Молодой человек, стоявший боком у решетки канала, выждал приближение царя. И вдруг повернулся, поднял руки вверх и бросил что-то к ногам государя...
Это и был Игнатий Гриневицкий.
Раздался оглушительный взрыв... И государь, и окружавшие его офицеры, казаки, и сам молодой человек, бросивший бомбу, и народ поблизости — все сразу упали, точно всех подкосило. На высоте выше человеческого роста образовался большой шар беловатого дыма, который, кружась, стал расходиться, опустился книзу...
«И я видел, как государь упал наперед, склонясь на правый бок, а за ним и правее его... упал офицер с белыми погонами. Этот офицер спешил встать, но, еще чуть приподнявшись, потянулся через спину государя и стал засматривать ему в лицо» (из показаний очевидца).
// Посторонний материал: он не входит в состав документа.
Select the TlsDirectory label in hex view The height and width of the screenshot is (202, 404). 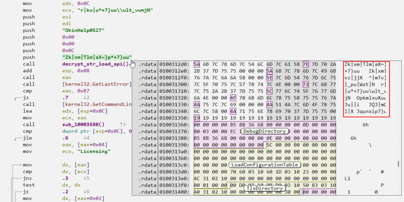coord(264,188)
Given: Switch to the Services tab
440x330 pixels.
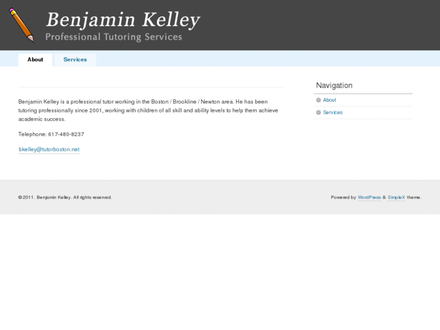Looking at the screenshot, I should (75, 59).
Офицер с белыми погонами и был Дворжицкий. Дворжицкий: «Я был оглушен новым взрывом, обожжен, ранен и свален на землю. Вдруг, среди дыма и снежного тумана, я услышал слабый голос Его Величества — «Помоги!». Собрав оставшиеся у меня силы, я вскочил на ноги и бросился к государю. Его Величество полусидел-полулежал, облокотившись на правую руку. Предполагая, что государь только тяжко ранен, я приподнял его, но у государя были сильно раздроблены ноги, и кровь из них сильно струилась».
Два десятка убитых и раненных лежали на тротуаре и на мостовой. Некоторым раненым удалось подняться, другие ползли, третьи пытались освободиться из-под упавших на них. Среди снега, мусора и крови виднелись остатки изорванных мундиров, эполет, сабель и куски человеческого мяса. С головы царя упала фуражка; разорванная в клочья шинель свалилась с плеч; из размозженных голых ног лилась струями кровь. Царь слабым голосом повторял и повторял «Холодно... холодно... холодно...» Бесчисленные раны покрывали его лицо и голову. Один глаз был закрыт, другой смотрел перед собой без всякого выражения.
Взрыв был так силен, что на газовом фонаре все стекла были выбиты, и самый остов фонаря искривило.
Вокруг Самодержца Всероссийского, умиравшего на окровавленной мостовой среди грязного снега, обрывков одежды, выросла толпа: только что подошедшие юнкера Павловского училища, прохожие, полицейские, уцелевшие казаки. Шатаясь, стоял над ним полковник Дворжицкий...
Недалеко от царя в луже крови умирал бросивший бомбу Гриневицкий.
В это время примчался в карете великий князь Михаил Николаевич. В Михайловском дворце он услышал взрыв и тотчас погнал карету к месту происшествия. Великий князь встал на колени на мостовой. Услышал голос брата: «Скорее... домой!»